From ISMENE AND THE VOICE, soon posting:
“I’m sorry, Harmonia.”
Her father’s emphatic tone didn’t turn Harmonia away from her view of the landscape. Dream knowledge told her what she saw; and it told her she hadn't achieved these things yet. Columns of smoke, sure signs of industry, rose up from the once-ruined cities. No Tyrenian factories here; this was all new construction. There were riches out there. Metals. Timber. Jewels and weapons. A bountiful future.
Is this what she wanted to do? Of course, Harmonia thought. There’s so much use I can put this place to.
“I’m sorry. I was wrong, and I should have seen how—”
“You don’t see at all,” she scolded her father. She did turn, then. “You’d have me on a string if you could, even now.” He wasn’t wearing the robes of a Prytane, she noted.
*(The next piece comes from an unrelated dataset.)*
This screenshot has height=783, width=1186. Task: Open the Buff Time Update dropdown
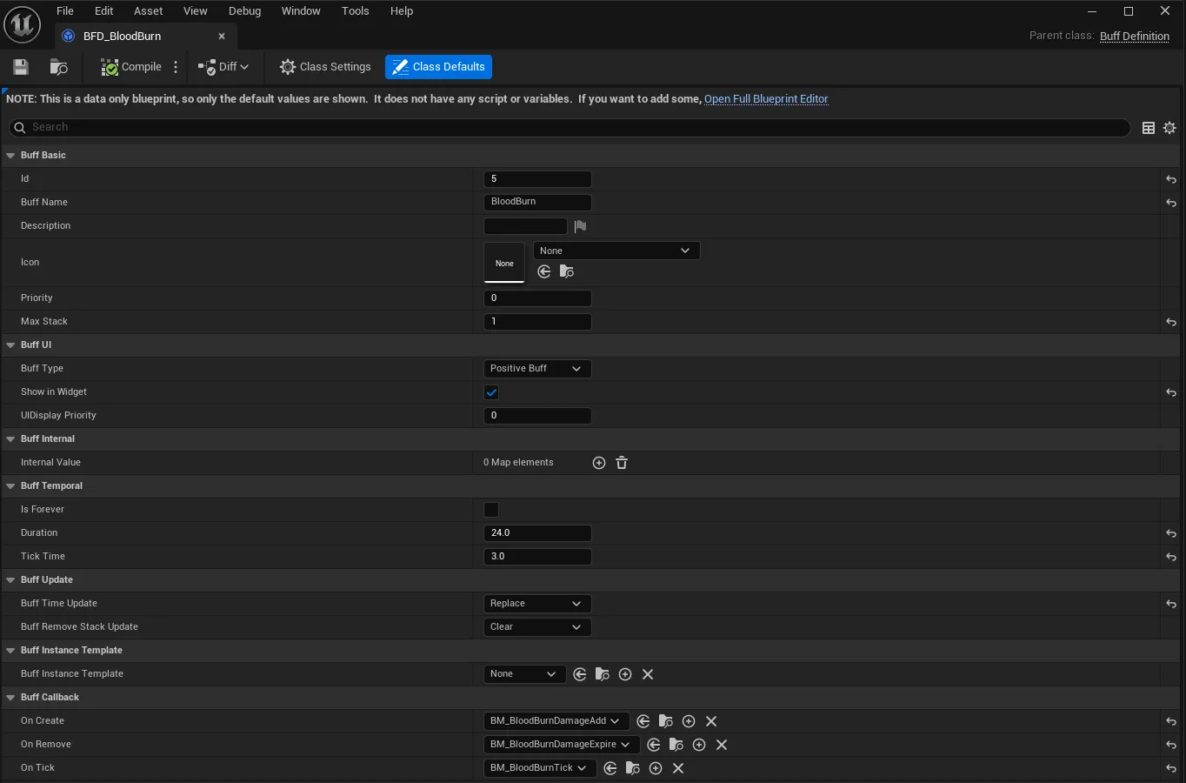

Instead of black-with-gold, garlanded in red, he wore the flat red of her youth. The dress of the family. She wore the ranking clothes, the jeweled badge, now.
“Father," she prompted.
“You know I did what I had to,” he protested. “You'd do the same with—”
“I do what I like,” she cut him off. “Tell me what good you are, or I’ll send you down there.” She pointed at the valleys behind her.
He blanched, and she reveled in it. There was a faint, derisive sound from one of the servants waiting by the door. “I’ll get results,” he said, trying to retain a scrap of dignified calm. “You know I’m a capable negotiator.”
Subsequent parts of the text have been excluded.